Fingolimod – Gilenya -a new drug approved in 2010 to treat multiple sclerosis by suppressing the immune system. The drug did demonstrate an advantage over the standard treatment interferon beta in stopping the relapse of multiple sclerosis. However clinical trials uncovered 7 major safety issues including infections, reduced heart-lung function, liver toxicity, macular edema, and cancer, among other complications.

Pradaxa – an anticoagulant thought to be easier to use than the standard treatment, warfarin (Coumadin), to treat atrial fibrillation which can lead to stroke. Patients do not have to closely monitor their blood as they do with warfarin, however patients can experience uncontrolled bleeding with Pradaxa because there is no antidote available in the case of a bump or a cut unlike Coumadin. Launched by Boehringer Ingelheim, there have been thousands of adverse events reports. Hundreds of patients have died from fatal bleeding while on Pradaxa.
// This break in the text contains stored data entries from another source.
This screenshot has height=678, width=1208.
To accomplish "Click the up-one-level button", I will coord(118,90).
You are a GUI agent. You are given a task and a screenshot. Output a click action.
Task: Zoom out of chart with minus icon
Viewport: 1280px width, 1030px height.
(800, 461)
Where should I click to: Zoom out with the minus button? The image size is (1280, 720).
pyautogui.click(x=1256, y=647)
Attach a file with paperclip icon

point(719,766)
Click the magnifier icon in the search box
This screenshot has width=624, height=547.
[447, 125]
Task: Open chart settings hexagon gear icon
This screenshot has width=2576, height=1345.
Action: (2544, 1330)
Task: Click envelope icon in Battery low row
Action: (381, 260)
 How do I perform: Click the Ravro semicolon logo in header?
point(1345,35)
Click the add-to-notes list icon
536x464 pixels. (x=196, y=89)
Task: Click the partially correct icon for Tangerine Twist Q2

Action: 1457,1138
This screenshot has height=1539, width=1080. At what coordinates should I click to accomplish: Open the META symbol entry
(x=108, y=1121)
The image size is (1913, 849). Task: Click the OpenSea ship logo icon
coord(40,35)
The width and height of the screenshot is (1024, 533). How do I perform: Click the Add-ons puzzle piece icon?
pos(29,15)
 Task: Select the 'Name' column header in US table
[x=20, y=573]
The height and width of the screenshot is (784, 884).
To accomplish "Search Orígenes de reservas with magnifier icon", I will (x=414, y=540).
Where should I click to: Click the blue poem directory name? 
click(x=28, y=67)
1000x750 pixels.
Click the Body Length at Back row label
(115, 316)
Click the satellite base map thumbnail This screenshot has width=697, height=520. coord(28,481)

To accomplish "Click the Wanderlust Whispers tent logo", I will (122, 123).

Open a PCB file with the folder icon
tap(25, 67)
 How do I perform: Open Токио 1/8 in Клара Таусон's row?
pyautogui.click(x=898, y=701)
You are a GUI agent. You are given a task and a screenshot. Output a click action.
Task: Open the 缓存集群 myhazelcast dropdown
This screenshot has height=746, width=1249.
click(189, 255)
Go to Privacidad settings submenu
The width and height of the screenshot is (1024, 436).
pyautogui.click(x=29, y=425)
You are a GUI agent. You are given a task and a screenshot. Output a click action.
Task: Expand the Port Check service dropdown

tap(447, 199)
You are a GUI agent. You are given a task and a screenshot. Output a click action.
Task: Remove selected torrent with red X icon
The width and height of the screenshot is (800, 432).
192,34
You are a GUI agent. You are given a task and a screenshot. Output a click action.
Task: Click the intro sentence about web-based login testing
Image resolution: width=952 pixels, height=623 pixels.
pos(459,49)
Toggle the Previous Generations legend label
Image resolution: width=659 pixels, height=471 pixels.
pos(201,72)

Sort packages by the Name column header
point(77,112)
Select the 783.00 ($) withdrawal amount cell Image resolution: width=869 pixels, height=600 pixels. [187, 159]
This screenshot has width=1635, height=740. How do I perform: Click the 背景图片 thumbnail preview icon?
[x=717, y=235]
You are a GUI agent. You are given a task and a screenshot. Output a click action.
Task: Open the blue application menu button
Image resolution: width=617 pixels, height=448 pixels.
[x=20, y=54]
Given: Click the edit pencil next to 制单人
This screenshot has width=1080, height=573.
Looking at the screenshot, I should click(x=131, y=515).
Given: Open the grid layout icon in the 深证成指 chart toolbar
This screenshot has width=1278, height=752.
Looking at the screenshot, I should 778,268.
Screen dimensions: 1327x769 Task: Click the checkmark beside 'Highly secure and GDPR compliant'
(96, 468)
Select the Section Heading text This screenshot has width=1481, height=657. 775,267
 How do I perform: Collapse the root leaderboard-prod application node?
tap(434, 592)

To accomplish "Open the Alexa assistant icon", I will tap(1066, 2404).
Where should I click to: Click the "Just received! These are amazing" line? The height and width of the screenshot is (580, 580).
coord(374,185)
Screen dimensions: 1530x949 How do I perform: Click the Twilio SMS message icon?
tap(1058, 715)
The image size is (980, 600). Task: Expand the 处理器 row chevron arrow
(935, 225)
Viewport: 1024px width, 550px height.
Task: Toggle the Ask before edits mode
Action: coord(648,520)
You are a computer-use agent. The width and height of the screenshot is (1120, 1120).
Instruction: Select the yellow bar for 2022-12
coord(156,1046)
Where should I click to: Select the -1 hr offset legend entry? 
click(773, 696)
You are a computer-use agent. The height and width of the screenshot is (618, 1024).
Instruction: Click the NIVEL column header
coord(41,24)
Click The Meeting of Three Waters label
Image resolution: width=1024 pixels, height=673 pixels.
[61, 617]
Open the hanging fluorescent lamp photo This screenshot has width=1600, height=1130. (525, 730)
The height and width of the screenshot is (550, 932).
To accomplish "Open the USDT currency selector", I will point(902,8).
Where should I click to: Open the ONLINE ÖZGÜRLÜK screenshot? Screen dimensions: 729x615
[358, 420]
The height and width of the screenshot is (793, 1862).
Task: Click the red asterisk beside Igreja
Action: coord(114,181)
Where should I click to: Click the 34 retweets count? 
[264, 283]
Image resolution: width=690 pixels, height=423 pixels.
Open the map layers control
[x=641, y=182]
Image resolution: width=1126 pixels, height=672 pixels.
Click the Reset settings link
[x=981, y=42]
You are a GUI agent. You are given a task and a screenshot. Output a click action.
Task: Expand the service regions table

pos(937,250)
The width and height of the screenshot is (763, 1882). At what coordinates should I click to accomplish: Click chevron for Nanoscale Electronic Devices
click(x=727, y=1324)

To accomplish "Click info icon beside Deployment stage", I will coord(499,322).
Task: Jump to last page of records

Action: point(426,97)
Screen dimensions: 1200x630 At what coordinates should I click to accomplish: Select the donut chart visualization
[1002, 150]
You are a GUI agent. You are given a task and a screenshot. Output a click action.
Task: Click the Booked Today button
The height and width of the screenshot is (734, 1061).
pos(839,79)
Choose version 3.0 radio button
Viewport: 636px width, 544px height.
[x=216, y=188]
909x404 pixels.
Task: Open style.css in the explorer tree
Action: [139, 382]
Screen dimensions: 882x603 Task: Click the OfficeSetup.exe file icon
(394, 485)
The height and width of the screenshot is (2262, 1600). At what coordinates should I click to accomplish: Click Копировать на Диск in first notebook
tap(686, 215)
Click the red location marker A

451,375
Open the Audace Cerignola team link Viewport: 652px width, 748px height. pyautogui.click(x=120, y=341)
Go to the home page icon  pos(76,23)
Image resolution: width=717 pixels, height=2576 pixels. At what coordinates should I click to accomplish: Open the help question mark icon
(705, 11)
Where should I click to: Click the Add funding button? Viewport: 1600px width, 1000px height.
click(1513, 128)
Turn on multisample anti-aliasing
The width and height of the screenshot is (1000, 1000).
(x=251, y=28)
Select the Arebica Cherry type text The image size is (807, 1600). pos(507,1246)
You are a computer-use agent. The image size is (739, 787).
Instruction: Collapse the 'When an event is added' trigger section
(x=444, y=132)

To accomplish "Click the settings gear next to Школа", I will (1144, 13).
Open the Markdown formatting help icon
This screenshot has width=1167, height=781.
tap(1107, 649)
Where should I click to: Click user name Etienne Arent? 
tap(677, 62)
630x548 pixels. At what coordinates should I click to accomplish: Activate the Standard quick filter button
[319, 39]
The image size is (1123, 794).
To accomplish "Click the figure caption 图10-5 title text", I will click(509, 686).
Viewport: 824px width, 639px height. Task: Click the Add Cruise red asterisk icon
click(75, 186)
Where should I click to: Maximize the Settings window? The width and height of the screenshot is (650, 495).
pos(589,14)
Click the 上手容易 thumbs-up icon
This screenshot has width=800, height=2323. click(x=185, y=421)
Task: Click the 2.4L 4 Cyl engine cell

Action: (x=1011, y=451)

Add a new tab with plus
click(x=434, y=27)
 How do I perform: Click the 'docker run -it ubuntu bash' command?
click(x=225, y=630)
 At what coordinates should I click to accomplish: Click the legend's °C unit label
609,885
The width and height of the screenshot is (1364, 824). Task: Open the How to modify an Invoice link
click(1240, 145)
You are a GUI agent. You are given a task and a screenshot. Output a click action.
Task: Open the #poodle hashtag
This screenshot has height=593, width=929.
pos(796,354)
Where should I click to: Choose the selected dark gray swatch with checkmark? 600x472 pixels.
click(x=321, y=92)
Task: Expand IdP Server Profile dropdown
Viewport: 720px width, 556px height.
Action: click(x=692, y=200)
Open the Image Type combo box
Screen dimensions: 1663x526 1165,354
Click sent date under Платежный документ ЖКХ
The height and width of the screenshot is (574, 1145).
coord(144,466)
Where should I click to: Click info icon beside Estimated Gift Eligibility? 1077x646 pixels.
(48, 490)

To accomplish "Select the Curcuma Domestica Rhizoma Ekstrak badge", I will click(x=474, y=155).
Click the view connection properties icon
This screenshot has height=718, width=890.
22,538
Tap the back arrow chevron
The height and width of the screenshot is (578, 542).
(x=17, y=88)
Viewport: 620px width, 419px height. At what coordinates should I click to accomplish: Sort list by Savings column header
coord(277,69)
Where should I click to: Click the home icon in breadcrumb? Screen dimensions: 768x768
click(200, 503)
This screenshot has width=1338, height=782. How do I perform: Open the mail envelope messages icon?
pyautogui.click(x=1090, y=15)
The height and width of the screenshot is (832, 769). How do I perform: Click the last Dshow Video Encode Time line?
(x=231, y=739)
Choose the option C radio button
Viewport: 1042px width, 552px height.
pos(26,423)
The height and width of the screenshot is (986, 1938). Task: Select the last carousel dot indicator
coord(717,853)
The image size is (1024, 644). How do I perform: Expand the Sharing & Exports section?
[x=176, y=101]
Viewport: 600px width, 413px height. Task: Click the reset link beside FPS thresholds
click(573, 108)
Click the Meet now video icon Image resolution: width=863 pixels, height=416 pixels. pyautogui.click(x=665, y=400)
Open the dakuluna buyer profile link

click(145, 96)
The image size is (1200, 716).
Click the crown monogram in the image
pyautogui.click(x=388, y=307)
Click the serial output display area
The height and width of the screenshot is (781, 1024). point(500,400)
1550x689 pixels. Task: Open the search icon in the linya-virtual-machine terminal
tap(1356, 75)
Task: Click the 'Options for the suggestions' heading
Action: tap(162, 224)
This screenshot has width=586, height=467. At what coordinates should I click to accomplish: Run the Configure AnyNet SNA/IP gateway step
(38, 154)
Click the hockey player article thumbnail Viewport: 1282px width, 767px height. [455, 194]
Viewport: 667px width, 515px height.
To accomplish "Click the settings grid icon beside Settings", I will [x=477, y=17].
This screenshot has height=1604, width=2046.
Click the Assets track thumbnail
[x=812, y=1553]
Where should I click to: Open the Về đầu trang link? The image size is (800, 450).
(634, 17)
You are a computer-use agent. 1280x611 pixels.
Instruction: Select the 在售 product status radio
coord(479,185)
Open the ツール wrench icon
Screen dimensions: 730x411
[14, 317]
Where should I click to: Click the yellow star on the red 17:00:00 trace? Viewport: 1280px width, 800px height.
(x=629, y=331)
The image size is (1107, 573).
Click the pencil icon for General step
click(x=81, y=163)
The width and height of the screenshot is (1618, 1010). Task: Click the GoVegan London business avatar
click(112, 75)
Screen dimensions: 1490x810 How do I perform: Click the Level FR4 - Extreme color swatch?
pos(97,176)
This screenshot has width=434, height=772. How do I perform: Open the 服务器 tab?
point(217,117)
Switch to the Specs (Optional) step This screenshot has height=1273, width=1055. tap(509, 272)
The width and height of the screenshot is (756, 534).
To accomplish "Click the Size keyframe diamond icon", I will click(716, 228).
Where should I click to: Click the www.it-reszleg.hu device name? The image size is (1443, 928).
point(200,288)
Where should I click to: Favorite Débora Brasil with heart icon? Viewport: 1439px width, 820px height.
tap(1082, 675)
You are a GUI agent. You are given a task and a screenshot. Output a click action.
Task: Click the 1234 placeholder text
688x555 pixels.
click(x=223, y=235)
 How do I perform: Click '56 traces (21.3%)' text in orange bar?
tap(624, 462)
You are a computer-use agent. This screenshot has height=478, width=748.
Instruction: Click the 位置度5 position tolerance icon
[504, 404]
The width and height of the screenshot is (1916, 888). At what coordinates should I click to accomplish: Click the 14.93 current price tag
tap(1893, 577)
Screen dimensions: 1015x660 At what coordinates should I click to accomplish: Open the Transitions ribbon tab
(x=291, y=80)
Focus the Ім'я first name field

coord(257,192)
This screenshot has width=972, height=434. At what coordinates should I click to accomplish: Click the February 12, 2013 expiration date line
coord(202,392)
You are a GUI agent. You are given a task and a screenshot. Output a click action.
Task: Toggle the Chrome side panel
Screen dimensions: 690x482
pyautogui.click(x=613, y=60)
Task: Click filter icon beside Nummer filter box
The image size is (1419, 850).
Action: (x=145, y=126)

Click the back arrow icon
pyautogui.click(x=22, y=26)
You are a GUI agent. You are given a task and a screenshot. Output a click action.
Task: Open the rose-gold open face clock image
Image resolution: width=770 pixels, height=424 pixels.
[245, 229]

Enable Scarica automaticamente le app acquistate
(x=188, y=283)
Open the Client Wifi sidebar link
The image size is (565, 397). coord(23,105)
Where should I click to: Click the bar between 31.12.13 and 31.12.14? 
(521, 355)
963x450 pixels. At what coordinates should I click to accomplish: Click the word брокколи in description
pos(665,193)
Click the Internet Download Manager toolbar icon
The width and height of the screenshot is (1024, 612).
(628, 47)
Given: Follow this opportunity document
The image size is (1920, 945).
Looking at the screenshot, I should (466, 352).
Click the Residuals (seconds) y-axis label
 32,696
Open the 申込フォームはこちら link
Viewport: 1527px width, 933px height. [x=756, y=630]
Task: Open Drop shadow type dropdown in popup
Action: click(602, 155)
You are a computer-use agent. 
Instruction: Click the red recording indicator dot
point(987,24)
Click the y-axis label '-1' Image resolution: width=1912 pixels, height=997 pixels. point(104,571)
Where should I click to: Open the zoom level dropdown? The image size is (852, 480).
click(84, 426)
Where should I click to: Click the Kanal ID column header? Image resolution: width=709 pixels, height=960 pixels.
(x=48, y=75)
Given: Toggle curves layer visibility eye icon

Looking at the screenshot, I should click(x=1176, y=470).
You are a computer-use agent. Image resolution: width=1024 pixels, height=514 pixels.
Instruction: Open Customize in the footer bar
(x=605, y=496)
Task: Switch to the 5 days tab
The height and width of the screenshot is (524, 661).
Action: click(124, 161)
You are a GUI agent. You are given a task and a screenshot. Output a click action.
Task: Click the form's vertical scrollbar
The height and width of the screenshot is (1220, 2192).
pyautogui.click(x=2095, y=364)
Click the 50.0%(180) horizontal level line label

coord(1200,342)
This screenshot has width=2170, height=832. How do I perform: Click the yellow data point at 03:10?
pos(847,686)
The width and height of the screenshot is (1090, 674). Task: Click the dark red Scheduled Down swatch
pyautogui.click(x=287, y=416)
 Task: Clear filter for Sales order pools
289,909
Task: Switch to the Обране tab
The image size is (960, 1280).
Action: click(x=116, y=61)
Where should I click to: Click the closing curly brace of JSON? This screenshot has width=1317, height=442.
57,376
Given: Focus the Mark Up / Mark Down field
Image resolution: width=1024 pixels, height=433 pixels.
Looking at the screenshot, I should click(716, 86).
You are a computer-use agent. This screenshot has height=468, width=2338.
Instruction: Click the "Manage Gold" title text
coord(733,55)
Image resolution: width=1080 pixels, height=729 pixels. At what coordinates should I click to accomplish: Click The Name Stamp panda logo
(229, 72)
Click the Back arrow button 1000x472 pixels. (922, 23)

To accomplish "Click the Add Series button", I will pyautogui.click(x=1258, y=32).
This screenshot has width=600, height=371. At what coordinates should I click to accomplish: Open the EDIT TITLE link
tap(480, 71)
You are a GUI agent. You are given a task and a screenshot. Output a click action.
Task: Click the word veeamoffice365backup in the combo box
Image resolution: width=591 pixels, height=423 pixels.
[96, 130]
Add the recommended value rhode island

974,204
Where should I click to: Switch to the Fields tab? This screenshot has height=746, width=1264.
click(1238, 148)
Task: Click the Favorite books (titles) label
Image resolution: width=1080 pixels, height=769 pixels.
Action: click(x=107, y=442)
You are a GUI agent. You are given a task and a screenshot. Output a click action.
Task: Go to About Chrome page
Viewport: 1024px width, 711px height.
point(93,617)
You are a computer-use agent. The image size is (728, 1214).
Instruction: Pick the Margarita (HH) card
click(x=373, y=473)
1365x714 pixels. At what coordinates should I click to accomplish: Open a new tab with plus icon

The drug has only been on the market since October 2010 but already is named in 500 lawsuits and the cases are growing.

“These examples raise the question of whether it was good policy to approve three innovative new drugs with significant safety questions unanswered,” Mr. Moore and Dr. Furberg wrote.

Steven E. Nissen, chairman of cardiovascular medicine at the Cleveland Clinic, tells the Wall Street Journal that the FDA could insist drug companies produce more safety and efficacy data before the drug is approved. In addition, he says the FDA should insist on the right to pull a drug from the market if its initial launch shows more harm than good.

“Once a drug is approved, it is often very difficult to put the genie back in the bottle,” he says to the paper.

The FDA is reviewing Pradaxa case reports while European regulators have asked the company to change the label. In the meanwhile without a warning that a simple bump on the head, a fall, a minor car accident, or a cut can lead to a fatal bleed out, patients are left on their own to take their chances, all for a little convenience.